The item proposes to retain most of the rules for local radio ownership as well as broadcast and newspaper cross-ownership, with a series of minor modifications:

• Local Radio Ownership Rule: At present, the number of radio stations in a market that may be commonly owned is tiered and depends on the number of full-power stations in the market. Wheeler’s item retains the existing rule, with minor clarifications to assist the Media Bureau in processing license assignment/transfer applications.

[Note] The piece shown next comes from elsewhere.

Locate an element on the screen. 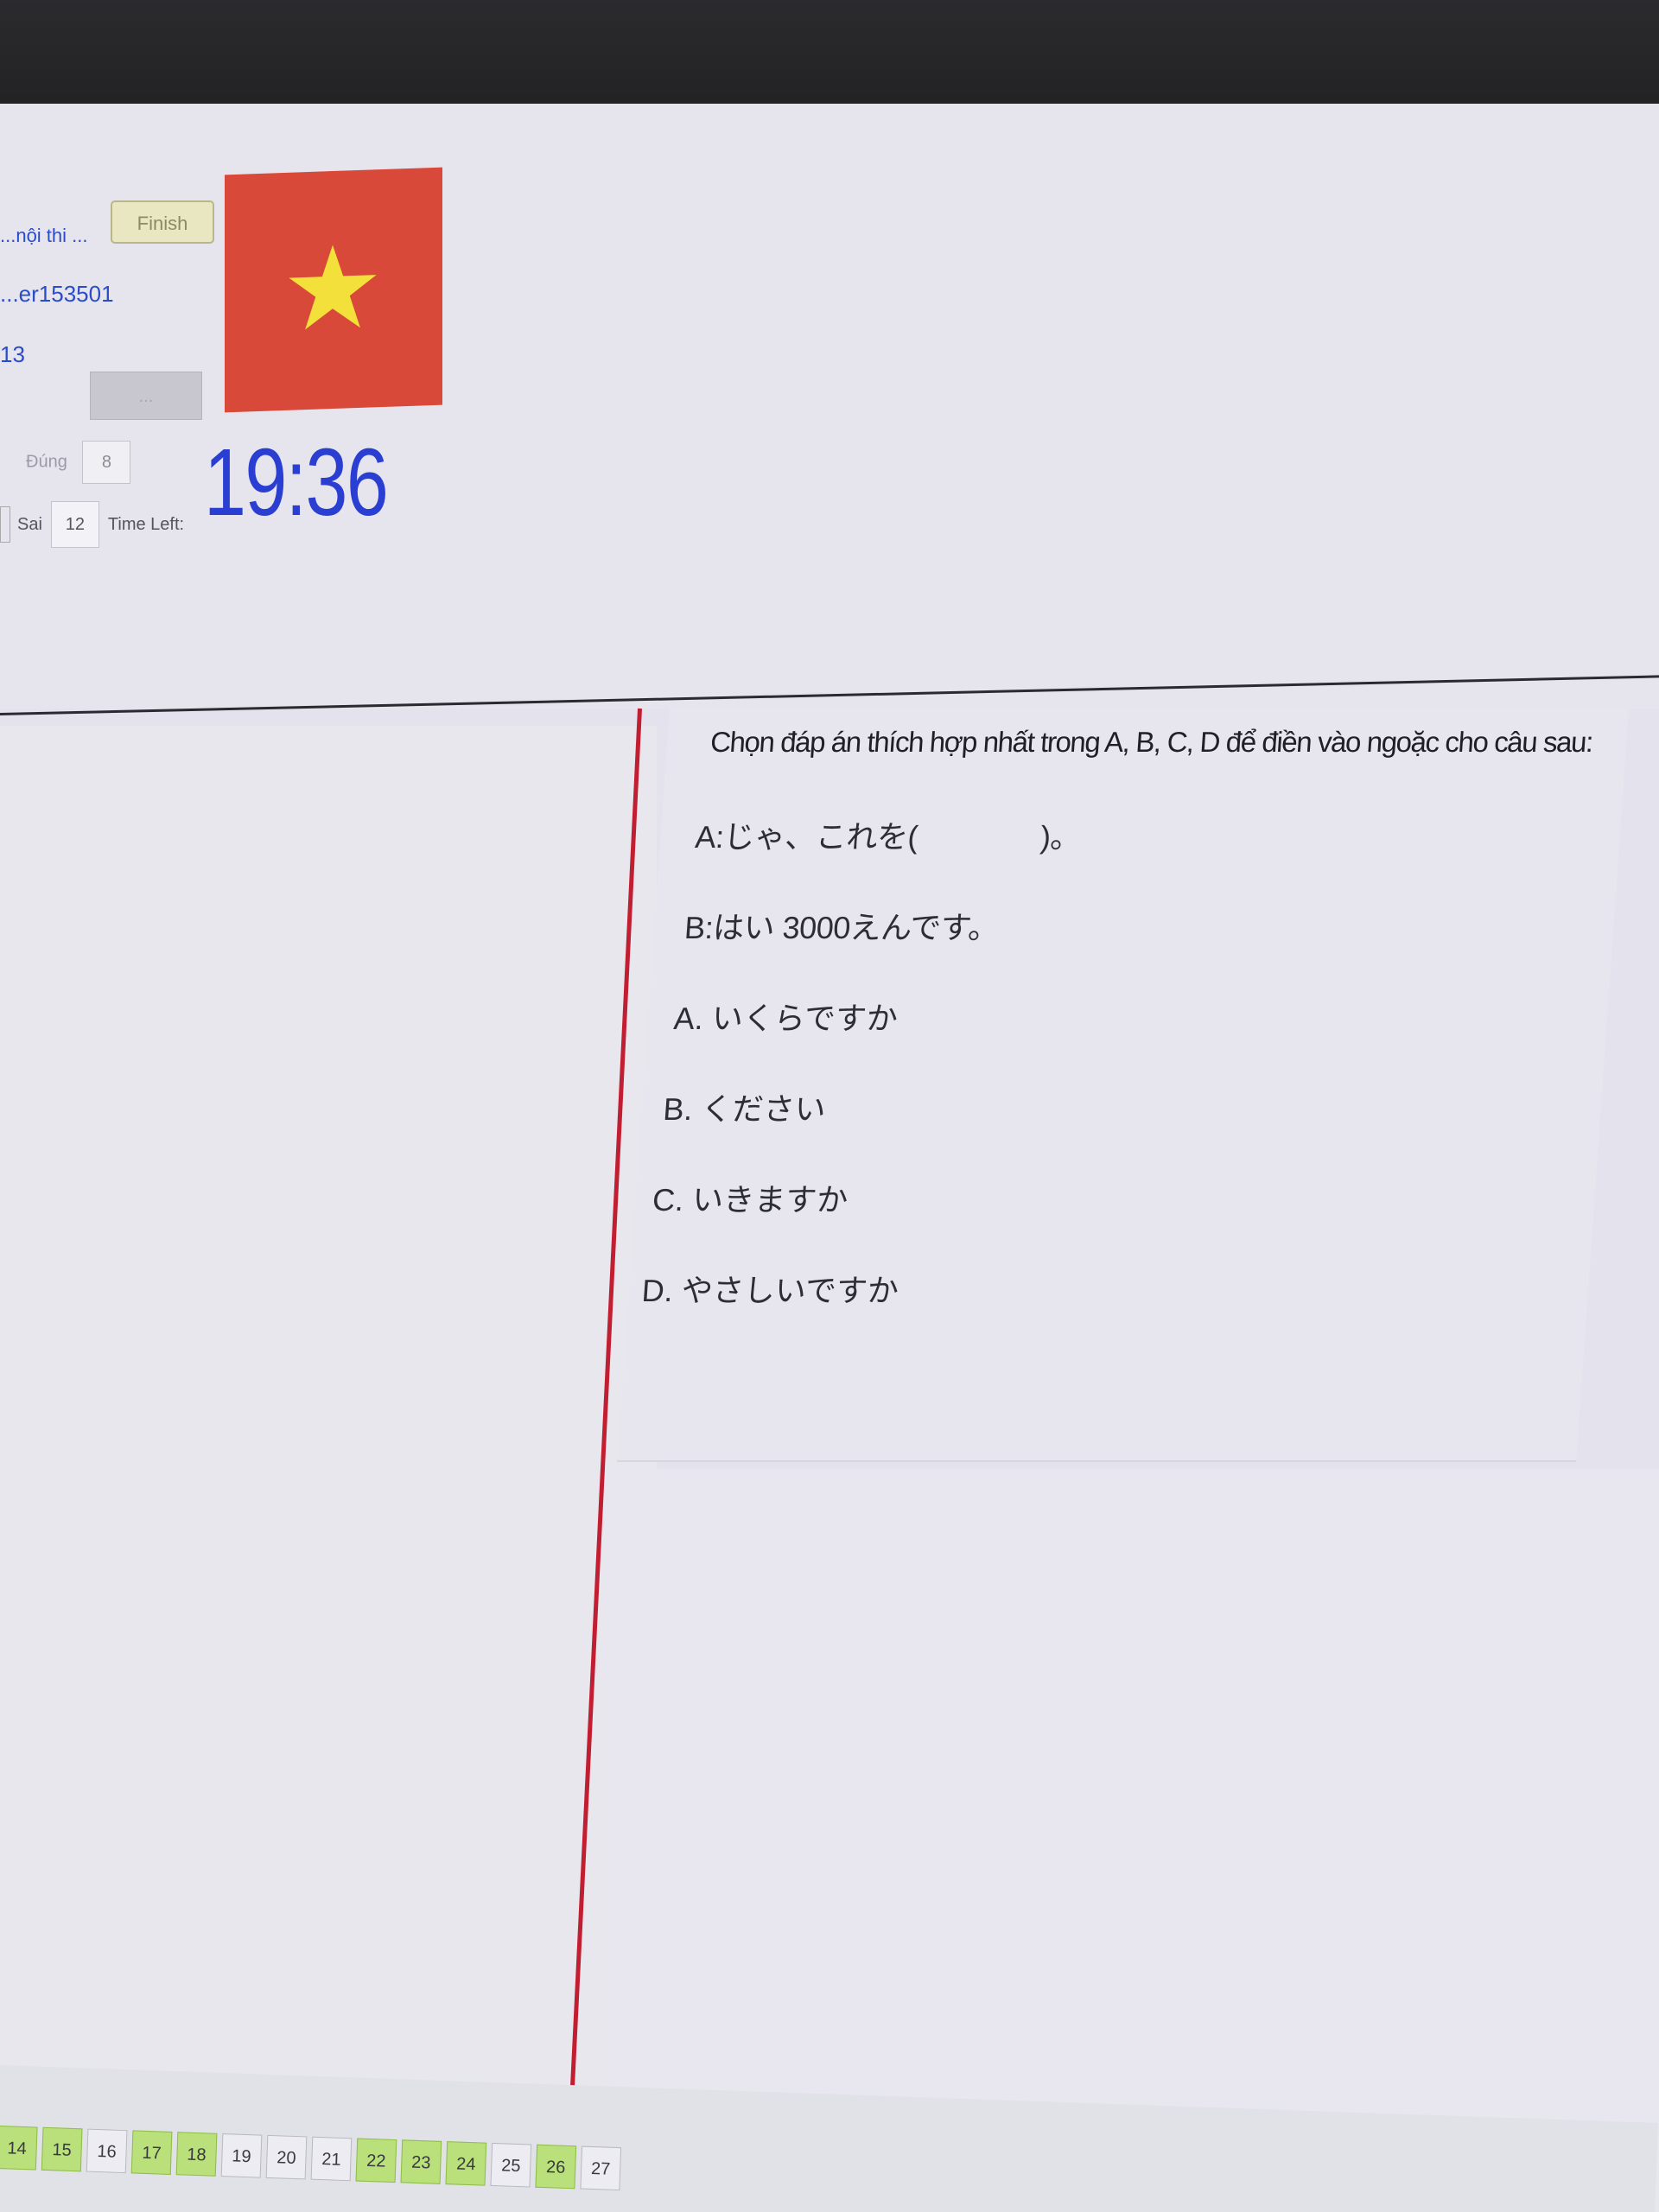 The width and height of the screenshot is (1659, 2212). option-text: ください is located at coordinates (764, 1109).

• Radio/Television Cross-Ownership Rule: This states that the number of commercial radio and TV stations an entity may own in a market is tiered, with the amount of common ownership permitted depending on compliance with the local TV and radio ownership rules and the number of independently owned media voices that would remain in the market. Wheeler’s item would retain the existing rule, with a modification to address the transition to digital television broadcasting.

• Newspaper/Broadcast Cross-Ownership Rule: This states that a full-service broadcast station and a daily newspaper may not be commonly owned if the station’s contour completely encompasses the newspaper’s city of publication. Wheeler would retain the existing ban though with an exception for failed or failing entities, and the commission would consider waivers. The trigger for the rule also would be modified to consider the relevant Nielsen television or radio market, if any, and to replace the prior analog television contour with a digital contour to reflect the transition to digital television broadcasting.

[Read the FCC fact sheet including a list of the current ownership limits.]

Other issues being circulated for vote by the full commission include whether to carry out the Third Circuit’s remand of diversity issues, to readopt the small business revenue-based eligible entity standard, to readopt the TV JSA attribution rule and to adopt a definition of shared services agreements, among other items.

The quadrennial review is intended to be conducted every four years to ensure that the rules reflect the state of the marketplace. The last formalized review, however, was completed in 2007. A proceeding was initiated in 2010 but was not finalized and was incorporated into the current 2014 proceeding.

During a speech at the New Jersey Broadcasters Association’s annual conference last week, Commissioner Michael O’Rielly reiterated his support for eliminating current cross-ownership bans.

“Broadcasters have so much to contribute in terms of diverse, local content, but are being kept on a regulatory leash, and given an artificially-narrowed range of options to navigate this new territory,” O’Rielly said then. “As the commission moves forward, it must first and foremost take a realistic view of the current market,” as well as include non-broadcast and non-newspaper competitors in its analysis — such as pay-TV providers, over-the-top video, websites, streaming music services or satellite radio — who are not currently beholden to the commission’s media ownership rules.” Changing this definition, he said, “could set the table for us to better promote localism, competition and diversity by thoughtfully removing outdated restrictions to media combinations,” he said.

His fellow Republican Commissioner Ajit Pai said the media ownership proposal reflects a world that existed in the 1970s as opposed to the media marketplace of today. He noted the commission’s approval of two multi-billion dollar cable mergers and AT&T’s acquisition of DirecTV, and expressed bewilderment that the FCC would object to a newspaper owning a single radio station. “Whatever the motivation for the chairman’s proposal, it has nothing to do with the evidence in the record, principled decision-making or the law,” Pai said in a statement released the day after the release of the media ownership proposal.

Often ready with a quotable or amusing aside, Pai added: “Indeed, given current trends, it is likely that the commission’s newspaper-broadcast cross-ownership restrictions will outlive the print newspaper industry itself.”